BEGIN Records to process

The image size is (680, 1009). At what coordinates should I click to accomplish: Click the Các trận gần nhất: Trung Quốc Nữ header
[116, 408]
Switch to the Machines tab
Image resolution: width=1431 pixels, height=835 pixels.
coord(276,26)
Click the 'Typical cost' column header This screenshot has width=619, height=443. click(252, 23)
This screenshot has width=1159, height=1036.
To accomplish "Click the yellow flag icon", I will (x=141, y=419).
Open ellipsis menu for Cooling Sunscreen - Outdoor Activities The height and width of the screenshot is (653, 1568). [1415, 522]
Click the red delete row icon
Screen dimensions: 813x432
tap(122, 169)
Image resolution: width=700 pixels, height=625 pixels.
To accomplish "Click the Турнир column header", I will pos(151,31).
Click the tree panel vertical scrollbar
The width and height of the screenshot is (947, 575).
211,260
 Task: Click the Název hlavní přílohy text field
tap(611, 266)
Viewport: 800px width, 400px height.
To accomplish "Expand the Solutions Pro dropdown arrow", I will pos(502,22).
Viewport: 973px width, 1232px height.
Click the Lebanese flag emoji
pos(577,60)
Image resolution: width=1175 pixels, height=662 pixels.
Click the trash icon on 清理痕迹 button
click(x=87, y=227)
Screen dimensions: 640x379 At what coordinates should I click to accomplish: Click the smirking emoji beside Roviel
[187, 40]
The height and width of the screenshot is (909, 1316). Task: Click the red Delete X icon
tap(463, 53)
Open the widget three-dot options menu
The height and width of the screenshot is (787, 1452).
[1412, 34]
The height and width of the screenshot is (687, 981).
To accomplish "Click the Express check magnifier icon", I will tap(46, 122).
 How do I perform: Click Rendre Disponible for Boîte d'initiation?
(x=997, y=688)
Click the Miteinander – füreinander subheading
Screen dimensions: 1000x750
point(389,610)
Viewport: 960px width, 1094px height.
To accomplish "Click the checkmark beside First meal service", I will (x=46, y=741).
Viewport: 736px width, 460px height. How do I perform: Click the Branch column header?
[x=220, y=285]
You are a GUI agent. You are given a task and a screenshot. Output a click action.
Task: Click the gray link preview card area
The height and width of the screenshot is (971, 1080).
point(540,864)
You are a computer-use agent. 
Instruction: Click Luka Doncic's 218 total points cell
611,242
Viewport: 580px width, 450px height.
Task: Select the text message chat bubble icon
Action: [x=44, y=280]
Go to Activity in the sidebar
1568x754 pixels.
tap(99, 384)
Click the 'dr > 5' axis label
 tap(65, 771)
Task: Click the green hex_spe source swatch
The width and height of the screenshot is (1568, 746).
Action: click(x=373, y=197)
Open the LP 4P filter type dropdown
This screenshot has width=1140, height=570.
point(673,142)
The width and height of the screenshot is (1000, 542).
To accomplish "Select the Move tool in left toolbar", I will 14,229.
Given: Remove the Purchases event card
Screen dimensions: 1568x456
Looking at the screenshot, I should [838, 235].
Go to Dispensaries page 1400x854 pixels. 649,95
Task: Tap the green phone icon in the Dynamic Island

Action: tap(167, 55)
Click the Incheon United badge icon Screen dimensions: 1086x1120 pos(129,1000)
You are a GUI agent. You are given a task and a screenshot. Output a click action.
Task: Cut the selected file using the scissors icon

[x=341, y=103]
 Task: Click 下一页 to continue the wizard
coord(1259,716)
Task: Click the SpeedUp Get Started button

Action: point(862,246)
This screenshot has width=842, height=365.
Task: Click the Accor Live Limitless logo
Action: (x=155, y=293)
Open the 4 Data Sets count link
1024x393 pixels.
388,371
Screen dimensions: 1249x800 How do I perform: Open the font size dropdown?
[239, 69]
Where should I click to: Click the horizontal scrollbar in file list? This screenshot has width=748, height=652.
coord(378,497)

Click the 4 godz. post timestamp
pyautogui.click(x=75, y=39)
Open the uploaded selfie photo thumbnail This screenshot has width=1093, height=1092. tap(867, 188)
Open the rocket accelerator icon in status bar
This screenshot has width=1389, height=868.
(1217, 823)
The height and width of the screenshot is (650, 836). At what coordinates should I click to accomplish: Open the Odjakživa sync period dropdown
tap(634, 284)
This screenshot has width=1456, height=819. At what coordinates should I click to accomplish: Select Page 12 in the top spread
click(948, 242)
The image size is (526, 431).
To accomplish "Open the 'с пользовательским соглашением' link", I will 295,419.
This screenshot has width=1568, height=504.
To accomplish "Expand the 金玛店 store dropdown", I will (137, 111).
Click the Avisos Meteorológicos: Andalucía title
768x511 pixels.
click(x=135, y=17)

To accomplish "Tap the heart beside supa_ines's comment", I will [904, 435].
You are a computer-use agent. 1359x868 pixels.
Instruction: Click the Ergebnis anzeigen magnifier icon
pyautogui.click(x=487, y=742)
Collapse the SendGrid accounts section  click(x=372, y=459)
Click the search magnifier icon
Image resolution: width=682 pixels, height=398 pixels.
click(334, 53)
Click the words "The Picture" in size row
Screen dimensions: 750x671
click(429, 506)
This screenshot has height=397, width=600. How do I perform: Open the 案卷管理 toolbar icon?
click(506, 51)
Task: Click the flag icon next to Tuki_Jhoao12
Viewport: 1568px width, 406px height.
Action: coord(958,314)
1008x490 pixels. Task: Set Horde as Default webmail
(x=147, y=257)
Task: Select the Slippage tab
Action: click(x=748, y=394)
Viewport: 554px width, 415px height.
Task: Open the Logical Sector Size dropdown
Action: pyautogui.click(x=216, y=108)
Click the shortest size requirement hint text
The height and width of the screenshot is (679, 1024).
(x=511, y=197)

END Records to process

Task item: Select and copy every line from the records that includes the word "card".

Solved exercise:
Task: Click the gray link preview card area
Given: Remove the Purchases event card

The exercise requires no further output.